Newsphere Live

A self-updating semantic map of today's news, built on zero recurring costs
TL;DR

Four times a day, a pipeline pulls in fresh articles from 11 major news outlets, runs them through a machine learning model that converts each article into a numerical representation of its meaning, and then groups articles about the same story together even when they use completely different wording. The result is an interactive 3D map where proximity reflects semantic similarity, where stories about the same event cluster together, and different topics sit in different regions of the space.

Clicking a cluster opens a panel with every article covering that story, including which other outlets picked it up. A timeline slider lets you filter by date to watch how topics evolved across the week. Subscribers get a daily email digest of the top clusters each morning.

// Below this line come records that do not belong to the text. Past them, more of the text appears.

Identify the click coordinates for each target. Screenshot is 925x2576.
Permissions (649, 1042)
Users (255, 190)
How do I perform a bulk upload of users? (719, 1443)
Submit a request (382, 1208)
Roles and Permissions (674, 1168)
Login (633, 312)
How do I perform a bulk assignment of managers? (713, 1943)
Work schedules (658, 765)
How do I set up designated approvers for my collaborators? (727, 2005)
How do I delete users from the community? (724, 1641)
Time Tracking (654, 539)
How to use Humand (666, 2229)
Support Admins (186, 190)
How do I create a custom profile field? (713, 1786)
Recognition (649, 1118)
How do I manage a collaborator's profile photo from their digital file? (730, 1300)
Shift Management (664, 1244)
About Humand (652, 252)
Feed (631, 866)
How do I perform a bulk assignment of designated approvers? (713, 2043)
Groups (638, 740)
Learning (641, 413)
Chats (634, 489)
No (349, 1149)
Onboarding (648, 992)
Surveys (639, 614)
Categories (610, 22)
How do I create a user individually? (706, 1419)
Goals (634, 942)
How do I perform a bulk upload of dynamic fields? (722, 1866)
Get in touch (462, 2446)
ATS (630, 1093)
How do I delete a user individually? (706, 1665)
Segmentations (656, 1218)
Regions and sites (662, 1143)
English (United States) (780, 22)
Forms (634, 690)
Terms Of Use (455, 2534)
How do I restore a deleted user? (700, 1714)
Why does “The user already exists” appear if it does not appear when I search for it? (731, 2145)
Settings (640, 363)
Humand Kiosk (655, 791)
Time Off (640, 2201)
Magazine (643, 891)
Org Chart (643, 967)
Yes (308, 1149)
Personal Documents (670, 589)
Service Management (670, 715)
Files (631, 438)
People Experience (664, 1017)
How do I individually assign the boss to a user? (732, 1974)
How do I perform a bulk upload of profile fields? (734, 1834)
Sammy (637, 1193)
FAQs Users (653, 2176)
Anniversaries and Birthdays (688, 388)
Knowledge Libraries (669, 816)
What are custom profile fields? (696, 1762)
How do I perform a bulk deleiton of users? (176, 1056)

The whole system runs on free infrastructure with no backend, no database, and no recurring costs. GitHub Actions runs the pipeline, GitHub Pages serves the site, and the output is a single static JSON file that the browser loads directly.

Background

Newsphere Live is the production successor to a static personal project that mapped 7,000 news articles from 2018 using sentence embeddings, UMAP, and HDBSCAN, built while studying Computational Social Science at Leiden University. You can explore the original at rahulrayy.github.io/Corpus-Map. That project demonstrated the ML pipeline worked. This one asks whether the same approach can produce something genuinely useful: a map of today's news that updates itself without any manual intervention.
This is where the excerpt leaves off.